Once your workforce understands the organisation’s commitment to Diversity and Inclusion, and what that means for them personally, then go ahead and conduct a good quality diversity monitoring survey to get a clear picture of where you are now. You can then repeat this at a later date to monitor progress. Sharing the results of this survey and any actions you will take, will create meaning for your workforce and increase trust when they see that you are actually doing what you say. A word of warning though, if you are a small business or have small business units – make sure that you roll up data into broad categories to avoid any issues around people’s anonymity.
Engage with your wider community
As the new British Standard for Diversity and Inclusion makes clear, organisations don’t operate in isolation. So, what might you do to engage with wider communities? If your organisation is large, you may want to consider setting up a community committee to help you engage the workforce. People are usually keen to volunteer to take part in activities in their local communities, whether that is mentoring disadvantaged youngsters or assisting with disability projects, for example. If you are a small business, then this could be included as part of team meetings and updates. Once some actions or activities are up and running, even if it’s only in one area of the business, shout about it! Celebrate the steps you are taking so that people start to feel the drumbeat of how things are changing and importantly, how they can be a part of that.
Sometimes, a well-meaning attempt to involve people and get a better understanding of issues relating to specific groups can backfire. Approaching people just because they happen to be a ‘minority’ can make them uncomfortable and it’s worth remembering that just because someone is from a minority, it doesn’t necessarily mean their experience of that is the same as everyone else in that minority. If you want to get information on issues affecting specific groups, there are lots of representative organisations who have extensive knowledge and experience and will be very happy to talk to you and provide information and materials.

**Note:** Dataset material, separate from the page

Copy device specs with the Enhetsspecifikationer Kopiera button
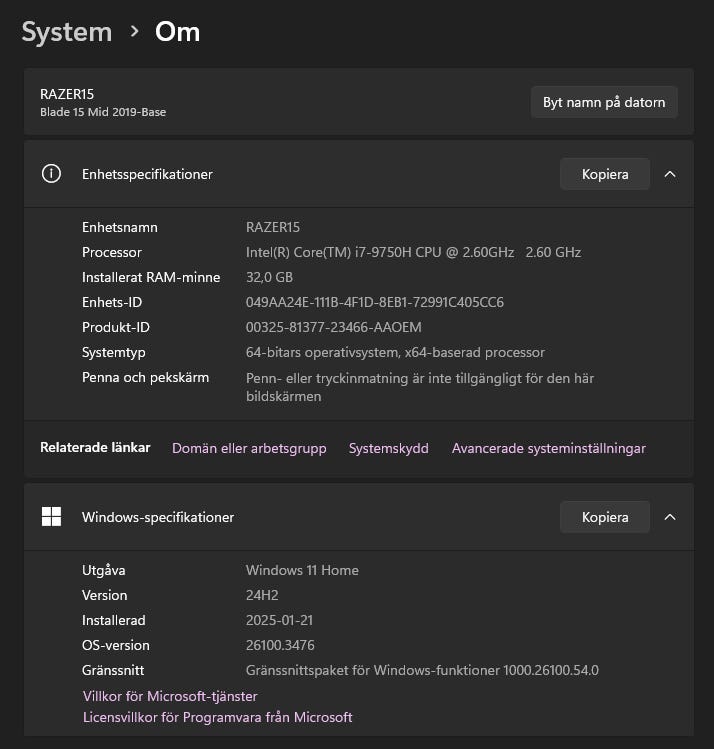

Many large organisations have had great success by making clear their support for networks in their organisations such as BAEM, Working Mums, LGBT etc so that employees can support each other and get inspiration about career development. Such groups often also welcome members who may not specifically identify with them, but wish to be supportive and yes, included!
We hope this has given you some food for thought. The key is to look at not only what’s appropriate, but also what is doable and sustainable to really engage everyone across the organisation and simply just make a start, however small.